In summary, multiple validated measures exist of fatigue or inclusive of fatigue items in ill children. The measures have been most commonly validated in children with cancer, including advanced stages and at end of life. Several of the preceding measures and fatigue items have the documented ability of capturing responsiveness to change over time, and it is these measures that would be most well-suited for longitudinal and clinical trial studies. This includes children with incurable cancer. The multiplicity of validated fatigue measures, including in pediatrics, is considered to be a research challenge and was addressed by one working group in oncology convened by the National Cancer Institute. After weighing the features of multiple fatigue measures, the working group recommended the use of the PROMIS Fatigue measures in cancer research (adult or pediatric) whenever possible.84 Certainly, the selection of a measure is based on multiple factors including preference of the study team, match with study purpose, and target participants but having the same measure used across studies has the advantage of allowing for direct comparison of findings from different patient groups.
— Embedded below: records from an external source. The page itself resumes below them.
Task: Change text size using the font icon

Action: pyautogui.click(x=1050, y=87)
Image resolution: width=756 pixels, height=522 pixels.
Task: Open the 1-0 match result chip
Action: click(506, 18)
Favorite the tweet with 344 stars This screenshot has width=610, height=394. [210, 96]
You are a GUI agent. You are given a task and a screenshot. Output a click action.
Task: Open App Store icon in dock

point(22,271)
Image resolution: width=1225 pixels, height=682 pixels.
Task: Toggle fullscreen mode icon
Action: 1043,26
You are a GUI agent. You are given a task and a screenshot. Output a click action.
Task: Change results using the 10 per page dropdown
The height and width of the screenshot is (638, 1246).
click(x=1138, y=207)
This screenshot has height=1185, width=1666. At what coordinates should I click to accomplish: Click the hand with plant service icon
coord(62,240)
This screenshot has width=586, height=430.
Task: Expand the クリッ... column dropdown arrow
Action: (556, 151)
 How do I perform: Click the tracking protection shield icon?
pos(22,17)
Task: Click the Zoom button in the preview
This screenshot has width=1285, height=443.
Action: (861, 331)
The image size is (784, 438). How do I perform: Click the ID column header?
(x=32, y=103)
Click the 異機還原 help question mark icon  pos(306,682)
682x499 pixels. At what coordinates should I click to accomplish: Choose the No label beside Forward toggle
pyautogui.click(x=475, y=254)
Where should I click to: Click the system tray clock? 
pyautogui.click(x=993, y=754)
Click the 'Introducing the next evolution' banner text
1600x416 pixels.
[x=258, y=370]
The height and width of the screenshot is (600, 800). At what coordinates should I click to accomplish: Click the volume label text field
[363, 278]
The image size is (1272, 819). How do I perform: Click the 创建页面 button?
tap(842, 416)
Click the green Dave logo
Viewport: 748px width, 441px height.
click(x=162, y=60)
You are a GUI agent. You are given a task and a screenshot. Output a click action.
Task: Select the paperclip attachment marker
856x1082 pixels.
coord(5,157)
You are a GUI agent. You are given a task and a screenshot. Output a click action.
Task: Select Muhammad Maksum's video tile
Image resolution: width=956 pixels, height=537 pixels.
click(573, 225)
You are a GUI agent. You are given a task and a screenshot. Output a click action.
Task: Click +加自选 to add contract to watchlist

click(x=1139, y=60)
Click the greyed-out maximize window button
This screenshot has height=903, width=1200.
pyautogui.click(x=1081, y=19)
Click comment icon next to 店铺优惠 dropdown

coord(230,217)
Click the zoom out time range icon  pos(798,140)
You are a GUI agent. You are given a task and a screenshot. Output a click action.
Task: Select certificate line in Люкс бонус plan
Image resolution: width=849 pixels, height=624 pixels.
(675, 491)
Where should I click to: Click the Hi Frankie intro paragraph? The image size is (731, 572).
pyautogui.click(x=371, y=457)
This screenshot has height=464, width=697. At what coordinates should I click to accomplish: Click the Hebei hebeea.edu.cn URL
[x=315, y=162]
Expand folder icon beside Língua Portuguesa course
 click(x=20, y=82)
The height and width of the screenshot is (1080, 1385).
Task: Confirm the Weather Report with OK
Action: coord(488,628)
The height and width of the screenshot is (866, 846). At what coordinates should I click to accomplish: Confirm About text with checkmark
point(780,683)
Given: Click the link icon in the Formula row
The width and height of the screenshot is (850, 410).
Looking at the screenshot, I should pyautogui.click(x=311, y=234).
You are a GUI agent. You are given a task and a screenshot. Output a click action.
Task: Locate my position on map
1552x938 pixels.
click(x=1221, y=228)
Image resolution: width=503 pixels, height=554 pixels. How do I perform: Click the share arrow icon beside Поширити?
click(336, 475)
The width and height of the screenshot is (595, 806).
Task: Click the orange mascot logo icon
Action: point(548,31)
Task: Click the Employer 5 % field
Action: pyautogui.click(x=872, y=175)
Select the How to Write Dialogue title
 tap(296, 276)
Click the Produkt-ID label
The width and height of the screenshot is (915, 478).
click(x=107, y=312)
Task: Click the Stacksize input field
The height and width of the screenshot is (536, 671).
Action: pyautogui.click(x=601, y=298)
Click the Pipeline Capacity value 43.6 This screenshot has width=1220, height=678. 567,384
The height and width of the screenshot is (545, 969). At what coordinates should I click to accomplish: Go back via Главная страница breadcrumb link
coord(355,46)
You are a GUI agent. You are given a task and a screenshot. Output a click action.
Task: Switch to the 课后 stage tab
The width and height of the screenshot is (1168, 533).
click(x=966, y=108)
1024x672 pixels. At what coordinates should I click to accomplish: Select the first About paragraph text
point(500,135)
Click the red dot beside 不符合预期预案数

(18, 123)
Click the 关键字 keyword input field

Assessment of Fatigue as a Dose-Limiting Toxicity
Clinicians have reported that fatigue can be a dose-limiting toxicity in pediatric oncology for some patients enrolled on a Phase I study.85,86 Importantly, children enrolled on Phase I/II trials for incurable cancers have willingly completed self-report fatigue measures (e.g., PROMIS Pediatric Fatigue) at more than one time point, among other symptom and function measures, with a minimal amount of missing data, indicating that the measures are not perceived by these children as burdensome or troublesome.87 Being able to collect subjective treatment toxicity information, such as fatigue, from the ill child at this point in their cancer treatment would enhance the completeness and accuracy of the impact of the Phase I agent on the child.
Fatigue Mechanisms
As depicted in Figure 21.1, fatigue in children with serious illness is a complex process. Across illness conditions, research aimed at defining fatigue mechanisms has been limited. It is likely that significant differences between populations of children (e.g., differences in disease pathophysiology, disease-directed treatments, and in child characteristics such as age and gender) result in fatigue stemming from different mechanisms. However, such varying mechanisms have yet to be described and delineated.